Aim of the task:
Pull out each line in the records below that contains the string "street". Case matters.

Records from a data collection
#####

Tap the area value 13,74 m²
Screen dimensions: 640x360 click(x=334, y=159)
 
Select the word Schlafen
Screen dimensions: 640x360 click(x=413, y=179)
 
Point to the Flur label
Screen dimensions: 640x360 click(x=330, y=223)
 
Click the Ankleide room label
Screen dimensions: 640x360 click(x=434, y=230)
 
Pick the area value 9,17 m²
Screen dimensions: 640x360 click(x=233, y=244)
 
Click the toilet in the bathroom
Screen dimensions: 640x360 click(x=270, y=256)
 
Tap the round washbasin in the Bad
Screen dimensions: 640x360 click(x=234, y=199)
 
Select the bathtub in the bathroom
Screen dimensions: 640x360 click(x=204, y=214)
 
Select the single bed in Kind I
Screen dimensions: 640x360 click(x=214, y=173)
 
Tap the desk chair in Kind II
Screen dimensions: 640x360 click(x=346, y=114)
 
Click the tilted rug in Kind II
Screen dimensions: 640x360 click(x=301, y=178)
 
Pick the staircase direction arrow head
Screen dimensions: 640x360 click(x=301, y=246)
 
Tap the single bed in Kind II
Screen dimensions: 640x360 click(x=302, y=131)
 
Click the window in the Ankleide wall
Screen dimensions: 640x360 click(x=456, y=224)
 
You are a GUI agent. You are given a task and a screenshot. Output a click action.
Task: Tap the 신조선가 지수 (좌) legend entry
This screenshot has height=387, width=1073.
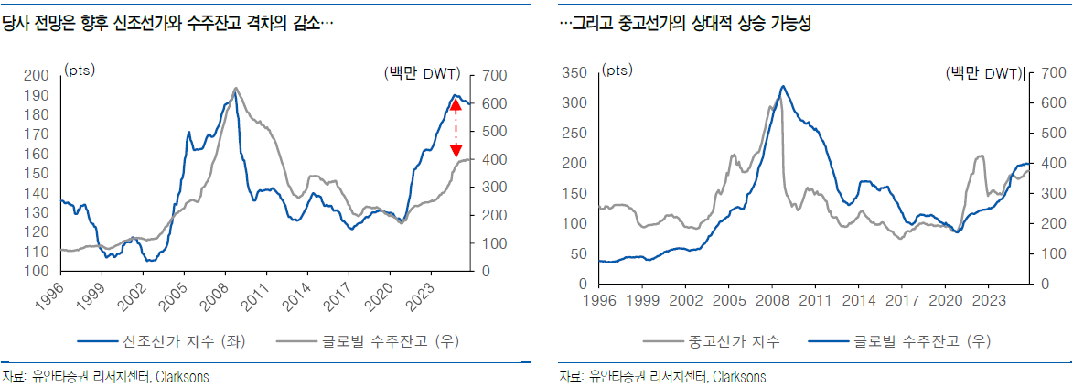coord(160,339)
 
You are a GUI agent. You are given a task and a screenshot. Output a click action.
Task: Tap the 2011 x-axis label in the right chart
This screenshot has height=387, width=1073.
coord(815,300)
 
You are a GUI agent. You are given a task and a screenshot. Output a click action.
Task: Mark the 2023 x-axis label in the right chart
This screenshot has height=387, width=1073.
coord(987,300)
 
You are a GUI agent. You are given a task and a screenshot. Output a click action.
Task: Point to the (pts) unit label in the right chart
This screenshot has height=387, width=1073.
coord(617,70)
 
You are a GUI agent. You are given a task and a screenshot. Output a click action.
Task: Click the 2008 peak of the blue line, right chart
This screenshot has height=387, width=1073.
coord(783,86)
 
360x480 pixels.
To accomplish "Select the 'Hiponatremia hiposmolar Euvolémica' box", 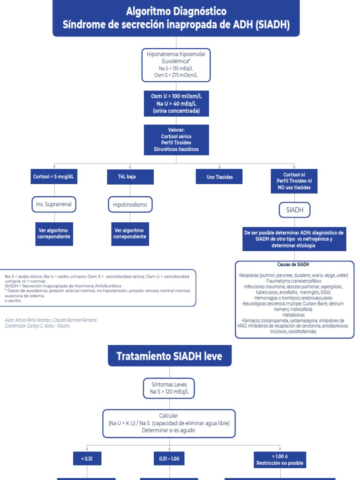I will pos(176,65).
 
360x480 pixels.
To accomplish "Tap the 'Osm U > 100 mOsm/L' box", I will pos(176,103).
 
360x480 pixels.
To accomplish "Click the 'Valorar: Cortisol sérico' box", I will pos(176,139).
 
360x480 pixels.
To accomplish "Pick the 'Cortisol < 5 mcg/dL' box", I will pos(54,177).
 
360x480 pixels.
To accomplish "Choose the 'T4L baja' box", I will pos(124,177).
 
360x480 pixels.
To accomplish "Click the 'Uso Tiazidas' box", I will pos(220,177).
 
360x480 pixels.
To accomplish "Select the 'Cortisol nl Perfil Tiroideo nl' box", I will pos(294,181).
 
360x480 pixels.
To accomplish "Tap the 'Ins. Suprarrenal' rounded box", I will pos(54,204).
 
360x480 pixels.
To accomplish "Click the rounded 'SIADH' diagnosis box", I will pos(294,210).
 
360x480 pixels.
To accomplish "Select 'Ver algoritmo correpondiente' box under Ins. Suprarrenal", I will pos(54,233).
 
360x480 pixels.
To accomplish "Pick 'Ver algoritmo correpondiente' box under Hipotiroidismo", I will pos(129,233).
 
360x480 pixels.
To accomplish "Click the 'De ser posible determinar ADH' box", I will pos(294,239).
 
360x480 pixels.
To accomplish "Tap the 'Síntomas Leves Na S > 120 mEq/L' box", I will pos(169,388).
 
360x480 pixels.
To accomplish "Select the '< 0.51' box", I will pos(87,459).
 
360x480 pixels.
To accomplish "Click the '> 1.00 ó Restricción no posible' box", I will pos(280,459).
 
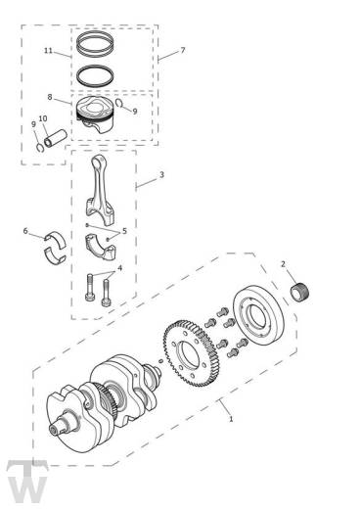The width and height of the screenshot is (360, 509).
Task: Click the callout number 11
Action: (48, 50)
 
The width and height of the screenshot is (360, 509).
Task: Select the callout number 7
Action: (181, 49)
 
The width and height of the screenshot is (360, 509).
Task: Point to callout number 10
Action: (42, 119)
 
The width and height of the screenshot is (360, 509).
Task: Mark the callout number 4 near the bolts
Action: (119, 267)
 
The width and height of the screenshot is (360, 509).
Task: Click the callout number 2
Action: (283, 264)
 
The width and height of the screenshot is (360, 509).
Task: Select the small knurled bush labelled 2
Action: (303, 291)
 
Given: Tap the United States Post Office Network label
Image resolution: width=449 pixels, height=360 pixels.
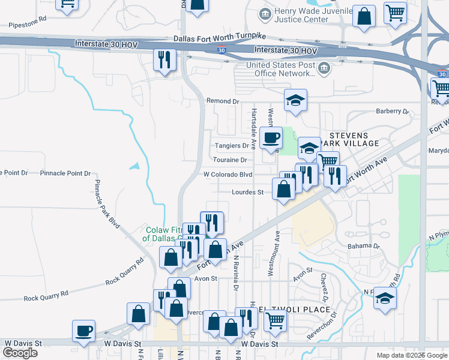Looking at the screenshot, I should tap(281, 69).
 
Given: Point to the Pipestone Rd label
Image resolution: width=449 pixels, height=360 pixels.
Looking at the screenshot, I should tap(28, 26).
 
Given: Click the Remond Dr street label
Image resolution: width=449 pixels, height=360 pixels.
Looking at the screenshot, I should tap(222, 101).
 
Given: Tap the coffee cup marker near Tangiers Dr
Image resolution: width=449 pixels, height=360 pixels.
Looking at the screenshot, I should tap(271, 137).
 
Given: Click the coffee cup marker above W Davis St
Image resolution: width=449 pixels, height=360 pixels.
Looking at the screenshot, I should tap(83, 331).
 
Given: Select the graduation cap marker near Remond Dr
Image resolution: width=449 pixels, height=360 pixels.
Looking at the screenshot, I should tap(295, 100).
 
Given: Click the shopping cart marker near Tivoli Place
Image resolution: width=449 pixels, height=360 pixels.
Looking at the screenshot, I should tap(275, 320).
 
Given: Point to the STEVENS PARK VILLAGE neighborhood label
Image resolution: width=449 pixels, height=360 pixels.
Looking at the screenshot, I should tap(352, 139).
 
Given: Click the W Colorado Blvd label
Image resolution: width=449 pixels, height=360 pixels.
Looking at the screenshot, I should tap(228, 175).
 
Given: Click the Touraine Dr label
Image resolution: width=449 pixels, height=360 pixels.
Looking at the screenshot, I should tap(230, 160).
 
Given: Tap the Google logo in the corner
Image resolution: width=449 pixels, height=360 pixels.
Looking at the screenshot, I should tap(20, 353).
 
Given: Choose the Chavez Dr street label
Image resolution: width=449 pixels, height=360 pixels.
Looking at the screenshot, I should tap(324, 288).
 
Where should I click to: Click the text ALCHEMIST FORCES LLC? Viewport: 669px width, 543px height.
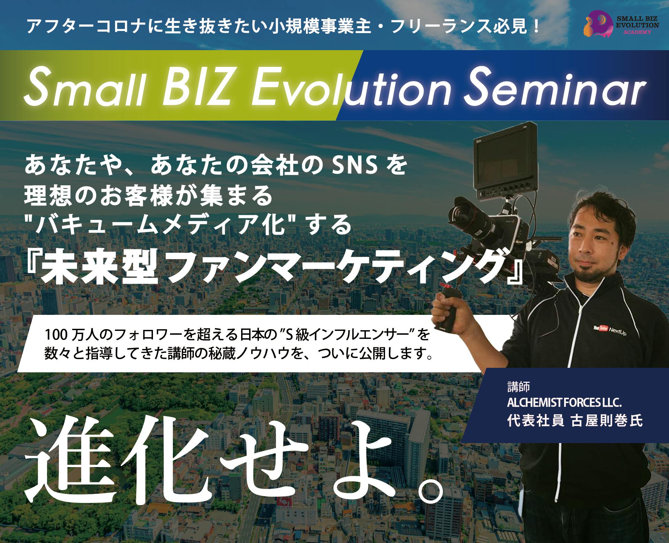564,404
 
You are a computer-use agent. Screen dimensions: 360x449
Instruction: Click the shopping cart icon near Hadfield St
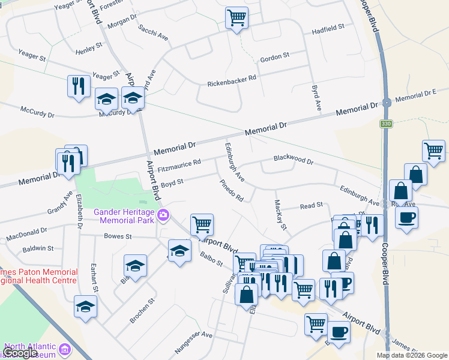237,17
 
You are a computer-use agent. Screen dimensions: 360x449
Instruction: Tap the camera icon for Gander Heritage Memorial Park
163,214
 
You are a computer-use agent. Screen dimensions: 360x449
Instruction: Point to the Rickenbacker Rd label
232,81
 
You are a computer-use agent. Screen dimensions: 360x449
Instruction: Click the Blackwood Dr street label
294,160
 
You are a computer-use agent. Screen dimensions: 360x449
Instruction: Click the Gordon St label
274,57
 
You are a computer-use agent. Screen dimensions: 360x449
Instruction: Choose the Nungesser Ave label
193,338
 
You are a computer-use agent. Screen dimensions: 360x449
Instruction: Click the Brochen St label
143,310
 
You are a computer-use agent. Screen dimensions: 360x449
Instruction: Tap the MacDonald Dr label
27,234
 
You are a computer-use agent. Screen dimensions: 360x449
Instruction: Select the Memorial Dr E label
415,95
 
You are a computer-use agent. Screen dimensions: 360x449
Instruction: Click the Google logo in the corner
20,353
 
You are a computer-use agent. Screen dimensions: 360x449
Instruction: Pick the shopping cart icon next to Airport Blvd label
202,225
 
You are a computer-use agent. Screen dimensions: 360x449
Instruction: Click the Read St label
312,206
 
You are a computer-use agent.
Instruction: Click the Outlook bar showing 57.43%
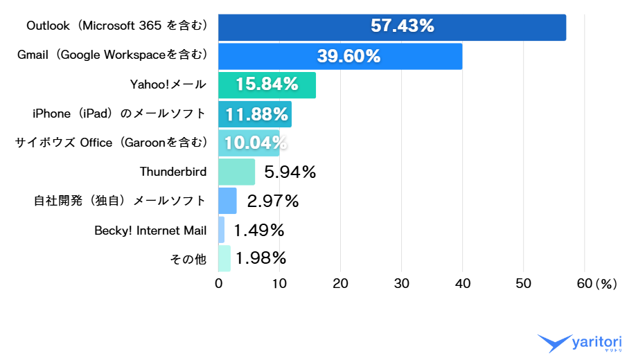tap(391, 27)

#####

Response:
Given: Click the Remond Dr street label
Given: Choose the Chavez Dr street label
Instruction: Click the Blackwood Dr street label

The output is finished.